Lichter v. Seitzman
This text of 121 N.Y.S. 609 (Lichter v. Seitzman) is published on Counsel Stack Legal Research, covering Appellate Terms of the Supreme Court of New York primary law. Counsel Stack provides free access to over 12 million legal documents including statutes, case law, regulations, and constitutions.
Opinion
This is an action on what is claimed to be conversion, committed by the defendants as copartners. The summons and veri[610]*610fled complaint were served on Jacob Seitzman. An answer was interposed, ostensibly on behalf of all the defendants, by David Seitzman as attorney in person, concededly not an attorney at law. After the trial, judgment by default was rendered against Isaac Seitzman, who was subsequently arrested on a body execution, and is still confined within the jail liberties.

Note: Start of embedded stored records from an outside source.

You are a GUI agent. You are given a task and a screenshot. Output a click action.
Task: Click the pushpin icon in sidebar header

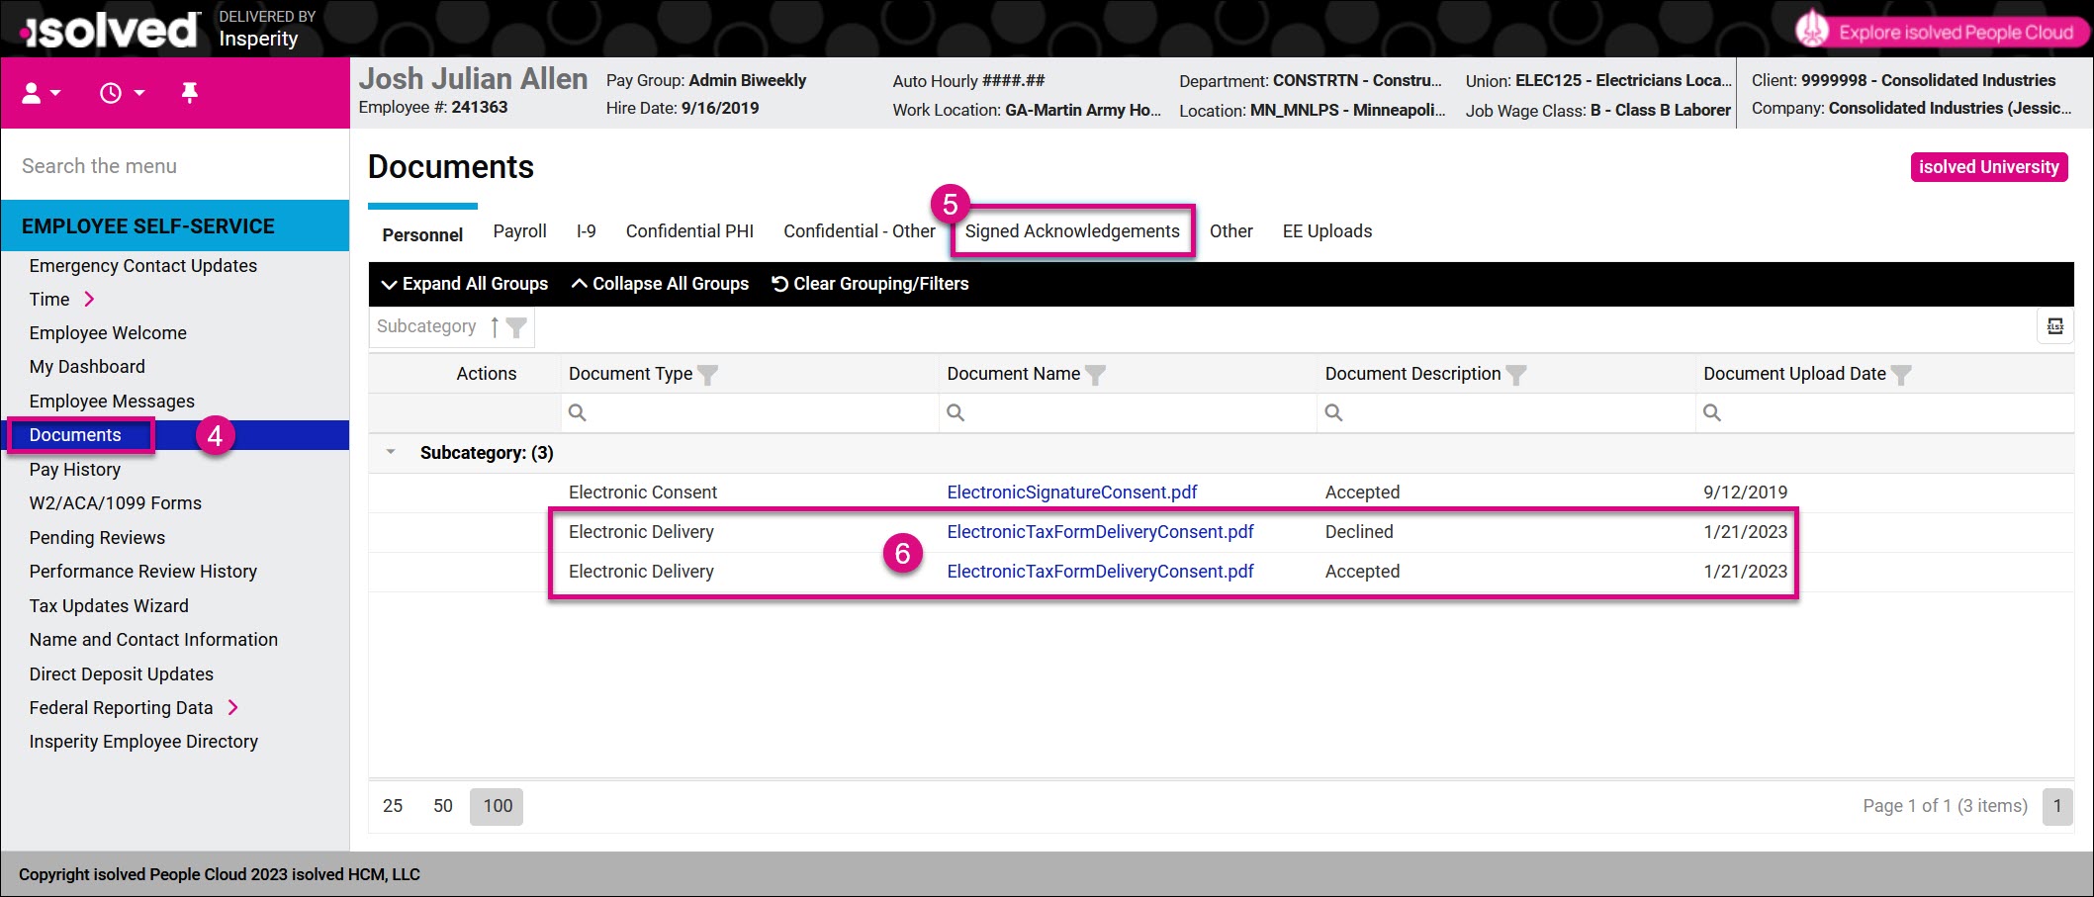click(190, 93)
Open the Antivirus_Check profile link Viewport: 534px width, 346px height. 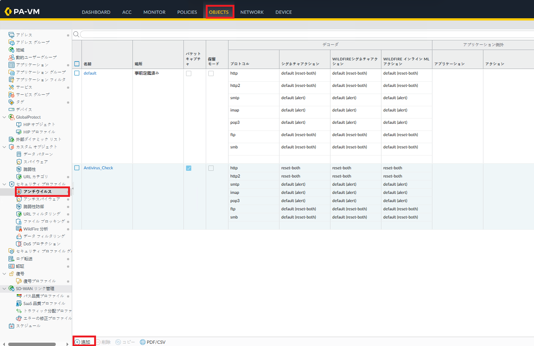point(98,168)
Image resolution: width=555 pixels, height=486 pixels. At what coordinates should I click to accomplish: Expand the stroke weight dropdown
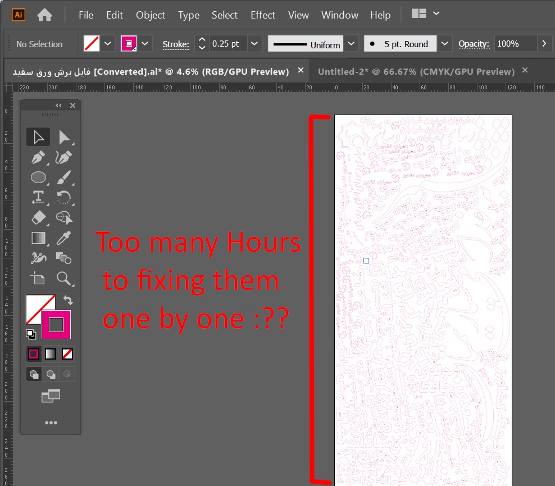[254, 43]
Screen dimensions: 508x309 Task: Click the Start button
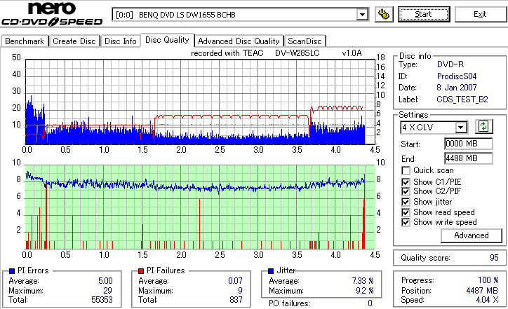(x=424, y=14)
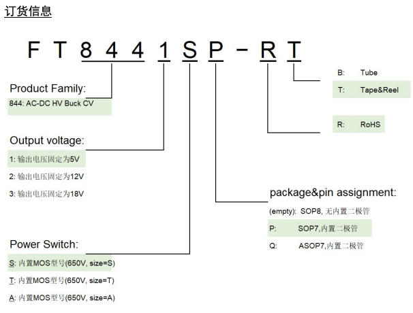Select MOS size=A power switch option
The image size is (413, 313).
click(x=62, y=298)
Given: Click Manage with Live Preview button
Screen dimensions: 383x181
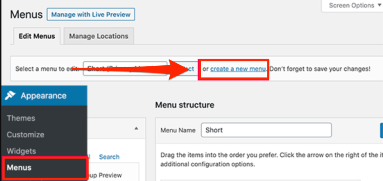Looking at the screenshot, I should 91,15.

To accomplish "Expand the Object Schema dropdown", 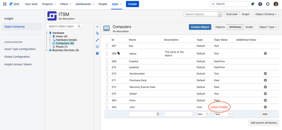I will point(266,14).
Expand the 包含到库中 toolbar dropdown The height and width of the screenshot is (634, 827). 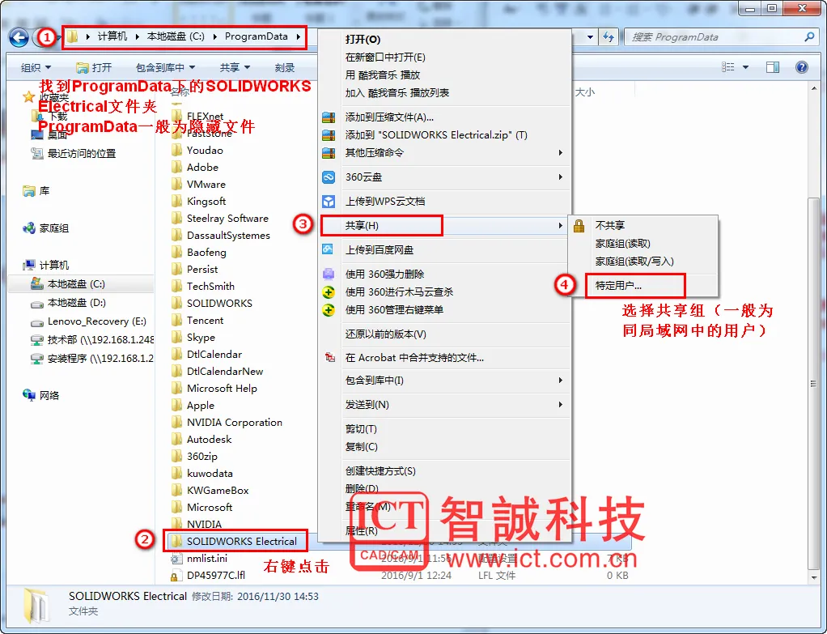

Plaintiff sought to justify appellant’s arrest on the pretext that, although not served with process, he appeared at the trial. On appellant’s motion to open the default and have a new trial, the affidavit of plaintiff’s counsel in opposition alleges that Isaac Seitzman “appeared at the trial”; but the context indicates that this is a mere conclusion, derived from another conclusion, to wit, that an answer was interposed for him (although there is no evidence that the answer of his codefendant was authorized by him). That the statement of his appearance at the trial is only a conclusion is confirmed by the unwarranted misstatement, in the brief submitted on this appeal by plaintiff’s counsel, that his affidavit charges Isaac Seitzman “with having participated in the trial,” although no such expression is contained in the affidavit. Against these inexact allegations stand the positive averments of Isaac Seitzman that he did not know that he was a party to the litigation until his arrest. As he was not served with process, and did not appear in the action, his motion to open the default, involving his discharge from arrest, should have been granted.
The order appealed from, in so far as it denies appellant’s motion to open the default and vacate the judgment against him, is reversed, with costs to the appellant, the order of arrest vacated, and the judgment debtor discharged, and a new trial ordered. All concur.